Let $(x_n)$ and $(y_n)$ be sequences such that $(x_n)$ is a subsequence of $(y_n)$ and
$(y_n)$ is a subsequence of $(x_n)$. Given that $x_n$ converges, does it follow that $x_n=y_n$ for all $n$?
I strongly suspect this is true. I have an idea but I'm not convinced its super tight.
By our subsequence fact, let $x_{a_n}=y_n$ and $y_{b_n}=x_n$. Since we have to fit these terms in the sequence and they are all in order, we must have $a_n\ge n$ and $b_n \ge n$ with equality if and only if the first $n-1$ terms are identical.
Assume BWOC $\exists k: x_k\neq y_k$ with $k$ minimal.

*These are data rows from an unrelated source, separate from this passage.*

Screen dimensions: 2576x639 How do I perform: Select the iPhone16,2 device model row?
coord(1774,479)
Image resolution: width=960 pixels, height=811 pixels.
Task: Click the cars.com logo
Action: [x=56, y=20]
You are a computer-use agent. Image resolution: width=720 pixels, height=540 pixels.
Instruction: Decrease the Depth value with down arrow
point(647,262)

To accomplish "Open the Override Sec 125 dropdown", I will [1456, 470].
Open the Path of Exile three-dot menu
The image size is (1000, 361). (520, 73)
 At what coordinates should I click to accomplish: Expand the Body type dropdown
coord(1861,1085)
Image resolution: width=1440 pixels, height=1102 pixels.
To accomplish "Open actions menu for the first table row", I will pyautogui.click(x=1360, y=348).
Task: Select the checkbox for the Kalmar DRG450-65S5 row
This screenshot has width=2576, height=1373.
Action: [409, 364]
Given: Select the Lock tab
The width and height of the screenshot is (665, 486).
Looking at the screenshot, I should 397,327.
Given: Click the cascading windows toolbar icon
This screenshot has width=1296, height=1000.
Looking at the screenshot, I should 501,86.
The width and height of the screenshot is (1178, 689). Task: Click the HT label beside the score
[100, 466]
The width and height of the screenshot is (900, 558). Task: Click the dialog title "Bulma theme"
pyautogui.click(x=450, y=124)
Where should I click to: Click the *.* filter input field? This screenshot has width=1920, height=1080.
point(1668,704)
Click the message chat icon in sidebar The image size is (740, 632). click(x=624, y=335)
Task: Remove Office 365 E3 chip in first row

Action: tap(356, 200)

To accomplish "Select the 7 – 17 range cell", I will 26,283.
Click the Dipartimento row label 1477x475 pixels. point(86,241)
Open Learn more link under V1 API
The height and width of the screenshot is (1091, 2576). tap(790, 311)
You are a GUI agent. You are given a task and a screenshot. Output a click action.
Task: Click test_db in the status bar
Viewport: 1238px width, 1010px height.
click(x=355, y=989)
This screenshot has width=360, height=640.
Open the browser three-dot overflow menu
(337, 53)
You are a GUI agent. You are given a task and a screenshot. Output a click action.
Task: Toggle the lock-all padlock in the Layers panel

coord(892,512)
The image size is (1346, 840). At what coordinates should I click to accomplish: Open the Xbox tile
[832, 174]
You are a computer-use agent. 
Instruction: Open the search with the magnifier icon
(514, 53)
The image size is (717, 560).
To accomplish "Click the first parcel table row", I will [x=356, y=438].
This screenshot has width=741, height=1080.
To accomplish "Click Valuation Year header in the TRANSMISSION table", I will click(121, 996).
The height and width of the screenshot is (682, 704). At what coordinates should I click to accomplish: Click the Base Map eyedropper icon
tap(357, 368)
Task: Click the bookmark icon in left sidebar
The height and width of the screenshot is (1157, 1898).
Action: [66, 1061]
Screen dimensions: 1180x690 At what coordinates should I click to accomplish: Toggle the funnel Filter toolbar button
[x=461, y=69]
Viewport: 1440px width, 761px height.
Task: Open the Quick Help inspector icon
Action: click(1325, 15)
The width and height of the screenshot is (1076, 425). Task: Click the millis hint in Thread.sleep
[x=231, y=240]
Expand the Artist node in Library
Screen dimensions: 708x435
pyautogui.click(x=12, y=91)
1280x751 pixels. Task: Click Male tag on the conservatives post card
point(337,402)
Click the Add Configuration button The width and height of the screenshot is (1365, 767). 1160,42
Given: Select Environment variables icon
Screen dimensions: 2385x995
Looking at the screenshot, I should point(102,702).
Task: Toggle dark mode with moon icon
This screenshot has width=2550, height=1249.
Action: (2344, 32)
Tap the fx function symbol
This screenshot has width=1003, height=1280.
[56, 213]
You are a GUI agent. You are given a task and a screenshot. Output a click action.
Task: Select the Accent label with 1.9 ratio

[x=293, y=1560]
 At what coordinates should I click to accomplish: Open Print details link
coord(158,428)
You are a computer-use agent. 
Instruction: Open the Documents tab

Well $x_{a_k}=y_k$ with $a_k\gt k$, but $y_{b_{a_k}}=x_{a_k}, b_{a_k}\gt a_k \ (>k)$. In other words, $x_k \neq y_k \implies \text{$y_k$ appears later in the sequence ($x_n$)}\implies \text{another $y_k$ appears later in the sequence $(y_n)$}$ and this keeps going on back and forth. Since $(x_n)$ converges and $y_k$ appears infinitely many times in $(x_n)$, it must converge to $y_k$. But, by the same argument, we can show it converges to $x_k$. Since $x_k\neq y_k$, this is a contradiction.
After writing this out, I feel like my idea is right but I just have this doubt in my execution that I can't shake. Is my argument correct or is the proposition false after all?
Best Answer
Your statement and the idea for the proof is correct. I would write is as follows, using the notation $a(n)$, $b(n)$, ... instead of $a_n$, $b_n$, ... to avoid deeply nested indices:
$(x_n)$ is a subsequence of $(y_n)$, so there is a strictly increasing function $a: \Bbb N \to \Bbb N$ with $x_{a(n)} = y_n$ for all $n$.
Similarly, $(y_n)$ is a subsequence of $(x_n)$, so there is a strictly increasing function $b: \Bbb N \to \Bbb N$ with $y_{b(n)} = x_n$ for all $n$. In particular, $x_{a(b(n))} = x_n$ for all $n$.
Assume that the sequences are not identical, and define $k = \min \{ n \mid x_n \ne y_n \}$. Then $a(k) > k$ and $b(k) > k$, which implies $a(n) > n$ and $b(n) > n$ for all $n \ge k$.
Now define two functions $c, d: \Bbb N \to \Bbb N$ recursively as $$ c(0) = k \, , \, c(j+1) = a(b(c(j))) \, ,\\ d(0) = a(k) \, , \, d(j+1) = a(b(d(j))) \, . $$ Both functions are strictly increasing. Then $$ x_k = x_{c(0)} = x_{c(1)} = x_{c(2)} = \cdots $$ and $$ y_k = x_{d(0)} = x_{d(1)} = x_{d(2)} = \cdots $$ Since $(x_n)$ is convergent, all its subsequences have the same limit, and it follows that $$ x_k = \lim_{n \to \infty} x_n = y_k \, . $$ That is a contradiction to the construction of $k$.